*** Records supplied Section Begins ***

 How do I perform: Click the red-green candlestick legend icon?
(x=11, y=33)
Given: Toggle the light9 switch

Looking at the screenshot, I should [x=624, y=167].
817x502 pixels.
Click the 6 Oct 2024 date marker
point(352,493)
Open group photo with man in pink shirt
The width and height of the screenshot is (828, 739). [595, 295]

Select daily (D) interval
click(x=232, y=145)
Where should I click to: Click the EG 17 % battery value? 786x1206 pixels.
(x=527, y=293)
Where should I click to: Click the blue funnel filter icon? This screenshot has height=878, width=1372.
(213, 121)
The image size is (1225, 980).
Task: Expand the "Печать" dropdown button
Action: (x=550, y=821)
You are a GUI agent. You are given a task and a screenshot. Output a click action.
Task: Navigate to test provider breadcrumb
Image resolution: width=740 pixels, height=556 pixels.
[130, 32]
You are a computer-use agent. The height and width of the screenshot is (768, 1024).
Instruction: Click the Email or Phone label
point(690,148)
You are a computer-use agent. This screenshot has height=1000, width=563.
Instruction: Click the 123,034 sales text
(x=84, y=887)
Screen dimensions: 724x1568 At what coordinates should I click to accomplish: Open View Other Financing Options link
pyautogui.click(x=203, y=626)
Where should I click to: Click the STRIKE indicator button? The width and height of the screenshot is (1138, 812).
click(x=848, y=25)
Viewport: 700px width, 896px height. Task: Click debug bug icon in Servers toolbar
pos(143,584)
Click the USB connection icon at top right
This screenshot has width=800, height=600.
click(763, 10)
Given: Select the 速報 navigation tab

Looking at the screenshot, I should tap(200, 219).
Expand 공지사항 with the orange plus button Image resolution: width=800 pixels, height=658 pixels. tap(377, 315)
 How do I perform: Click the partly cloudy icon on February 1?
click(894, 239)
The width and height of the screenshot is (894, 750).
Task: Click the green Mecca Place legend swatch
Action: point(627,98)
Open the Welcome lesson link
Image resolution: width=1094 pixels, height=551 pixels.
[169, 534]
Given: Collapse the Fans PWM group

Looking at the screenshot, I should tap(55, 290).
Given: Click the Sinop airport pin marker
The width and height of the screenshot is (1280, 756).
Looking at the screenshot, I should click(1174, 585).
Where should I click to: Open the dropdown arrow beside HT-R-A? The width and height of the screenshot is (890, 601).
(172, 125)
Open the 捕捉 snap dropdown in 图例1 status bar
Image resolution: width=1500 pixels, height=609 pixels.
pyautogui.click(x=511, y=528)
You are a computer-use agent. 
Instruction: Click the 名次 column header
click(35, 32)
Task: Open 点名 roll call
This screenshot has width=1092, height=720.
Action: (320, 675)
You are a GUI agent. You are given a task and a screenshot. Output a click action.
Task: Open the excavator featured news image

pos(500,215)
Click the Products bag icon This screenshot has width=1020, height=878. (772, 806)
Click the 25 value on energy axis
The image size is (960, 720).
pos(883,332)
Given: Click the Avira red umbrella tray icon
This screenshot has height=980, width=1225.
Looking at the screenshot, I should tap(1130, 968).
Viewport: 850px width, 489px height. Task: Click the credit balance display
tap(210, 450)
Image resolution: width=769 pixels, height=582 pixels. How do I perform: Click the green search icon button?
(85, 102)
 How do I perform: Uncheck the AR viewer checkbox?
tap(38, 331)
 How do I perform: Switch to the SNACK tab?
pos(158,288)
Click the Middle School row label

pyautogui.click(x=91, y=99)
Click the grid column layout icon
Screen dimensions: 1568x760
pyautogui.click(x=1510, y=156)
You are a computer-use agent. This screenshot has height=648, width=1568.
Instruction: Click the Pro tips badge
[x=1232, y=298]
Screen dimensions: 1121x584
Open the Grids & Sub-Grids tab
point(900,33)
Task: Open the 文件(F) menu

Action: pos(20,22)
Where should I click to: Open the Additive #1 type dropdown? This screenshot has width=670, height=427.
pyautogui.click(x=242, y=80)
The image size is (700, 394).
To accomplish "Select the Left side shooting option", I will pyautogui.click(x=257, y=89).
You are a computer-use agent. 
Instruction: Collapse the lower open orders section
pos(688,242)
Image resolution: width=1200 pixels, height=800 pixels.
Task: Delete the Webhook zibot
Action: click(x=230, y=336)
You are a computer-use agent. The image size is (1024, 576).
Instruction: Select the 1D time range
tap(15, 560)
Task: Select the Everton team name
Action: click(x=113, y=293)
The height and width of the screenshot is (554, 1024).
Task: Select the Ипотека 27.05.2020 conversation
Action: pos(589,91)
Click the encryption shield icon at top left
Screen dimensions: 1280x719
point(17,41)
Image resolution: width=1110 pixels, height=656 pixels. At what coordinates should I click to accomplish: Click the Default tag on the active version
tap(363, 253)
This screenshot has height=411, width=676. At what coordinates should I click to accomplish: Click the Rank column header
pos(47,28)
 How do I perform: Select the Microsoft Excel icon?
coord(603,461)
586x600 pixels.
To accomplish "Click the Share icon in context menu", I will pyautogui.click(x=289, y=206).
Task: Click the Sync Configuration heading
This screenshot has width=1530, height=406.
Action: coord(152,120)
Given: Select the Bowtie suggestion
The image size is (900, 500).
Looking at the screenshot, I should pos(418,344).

*** Records supplied Section Ends ***

» **What the exercise asks**
Give back each line above exactly as written.

» **Response for this exercise**
 How do I perform: Click the red-green candlestick legend icon?
(x=11, y=33)
Given: Toggle the light9 switch

Looking at the screenshot, I should [x=624, y=167].
817x502 pixels.
Click the 6 Oct 2024 date marker
point(352,493)
Open group photo with man in pink shirt
The width and height of the screenshot is (828, 739). [595, 295]

Select daily (D) interval
click(x=232, y=145)
Where should I click to: Click the EG 17 % battery value? 786x1206 pixels.
(x=527, y=293)
Where should I click to: Click the blue funnel filter icon? This screenshot has height=878, width=1372.
(213, 121)
The image size is (1225, 980).
Task: Expand the "Печать" dropdown button
Action: (x=550, y=821)
You are a GUI agent. You are given a task and a screenshot. Output a click action.
Task: Navigate to test provider breadcrumb
Image resolution: width=740 pixels, height=556 pixels.
[130, 32]
You are a computer-use agent. The height and width of the screenshot is (768, 1024).
Instruction: Click the Email or Phone label
point(690,148)
You are a computer-use agent. This screenshot has height=1000, width=563.
Instruction: Click the 123,034 sales text
(x=84, y=887)
Screen dimensions: 724x1568 At what coordinates should I click to accomplish: Open View Other Financing Options link
pyautogui.click(x=203, y=626)
Where should I click to: Click the STRIKE indicator button? The width and height of the screenshot is (1138, 812).
click(x=848, y=25)
Viewport: 700px width, 896px height. Task: Click debug bug icon in Servers toolbar
pos(143,584)
Click the USB connection icon at top right
This screenshot has width=800, height=600.
click(763, 10)
Given: Select the 速報 navigation tab

Looking at the screenshot, I should tap(200, 219).
Expand 공지사항 with the orange plus button Image resolution: width=800 pixels, height=658 pixels. tap(377, 315)
 How do I perform: Click the partly cloudy icon on February 1?
click(894, 239)
The width and height of the screenshot is (894, 750).
Task: Click the green Mecca Place legend swatch
Action: point(627,98)
Open the Welcome lesson link
Image resolution: width=1094 pixels, height=551 pixels.
[169, 534]
Given: Collapse the Fans PWM group

Looking at the screenshot, I should tap(55, 290).
Given: Click the Sinop airport pin marker
The width and height of the screenshot is (1280, 756).
Looking at the screenshot, I should click(1174, 585).
Where should I click to: Open the dropdown arrow beside HT-R-A? The width and height of the screenshot is (890, 601).
(172, 125)
Open the 捕捉 snap dropdown in 图例1 status bar
Image resolution: width=1500 pixels, height=609 pixels.
pyautogui.click(x=511, y=528)
You are a computer-use agent. 
Instruction: Click the 名次 column header
click(35, 32)
Task: Open 点名 roll call
This screenshot has width=1092, height=720.
Action: (320, 675)
You are a GUI agent. You are given a task and a screenshot. Output a click action.
Task: Open the excavator featured news image

pos(500,215)
Click the Products bag icon This screenshot has width=1020, height=878. (772, 806)
Click the 25 value on energy axis
The image size is (960, 720).
pos(883,332)
Given: Click the Avira red umbrella tray icon
This screenshot has height=980, width=1225.
Looking at the screenshot, I should tap(1130, 968).
Viewport: 850px width, 489px height. Task: Click the credit balance display
tap(210, 450)
Image resolution: width=769 pixels, height=582 pixels. How do I perform: Click the green search icon button?
(85, 102)
 How do I perform: Uncheck the AR viewer checkbox?
tap(38, 331)
 How do I perform: Switch to the SNACK tab?
pos(158,288)
Click the Middle School row label

pyautogui.click(x=91, y=99)
Click the grid column layout icon
Screen dimensions: 1568x760
pyautogui.click(x=1510, y=156)
You are a computer-use agent. This screenshot has height=648, width=1568.
Instruction: Click the Pro tips badge
[x=1232, y=298]
Screen dimensions: 1121x584
Open the Grids & Sub-Grids tab
point(900,33)
Task: Open the 文件(F) menu

Action: pos(20,22)
Where should I click to: Open the Additive #1 type dropdown? This screenshot has width=670, height=427.
pyautogui.click(x=242, y=80)
The image size is (700, 394).
To accomplish "Select the Left side shooting option", I will pyautogui.click(x=257, y=89).
You are a computer-use agent. 
Instruction: Collapse the lower open orders section
pos(688,242)
Image resolution: width=1200 pixels, height=800 pixels.
Task: Delete the Webhook zibot
Action: click(x=230, y=336)
You are a computer-use agent. The image size is (1024, 576).
Instruction: Select the 1D time range
tap(15, 560)
Task: Select the Everton team name
Action: click(x=113, y=293)
The height and width of the screenshot is (554, 1024).
Task: Select the Ипотека 27.05.2020 conversation
Action: pos(589,91)
Click the encryption shield icon at top left
Screen dimensions: 1280x719
point(17,41)
Image resolution: width=1110 pixels, height=656 pixels. At what coordinates should I click to accomplish: Click the Default tag on the active version
tap(363, 253)
This screenshot has height=411, width=676. At what coordinates should I click to accomplish: Click the Rank column header
pos(47,28)
 How do I perform: Select the Microsoft Excel icon?
coord(603,461)
586x600 pixels.
To accomplish "Click the Share icon in context menu", I will pyautogui.click(x=289, y=206).
Task: Click the Sync Configuration heading
This screenshot has width=1530, height=406.
Action: coord(152,120)
Given: Select the Bowtie suggestion
The image size is (900, 500).
Looking at the screenshot, I should pos(418,344).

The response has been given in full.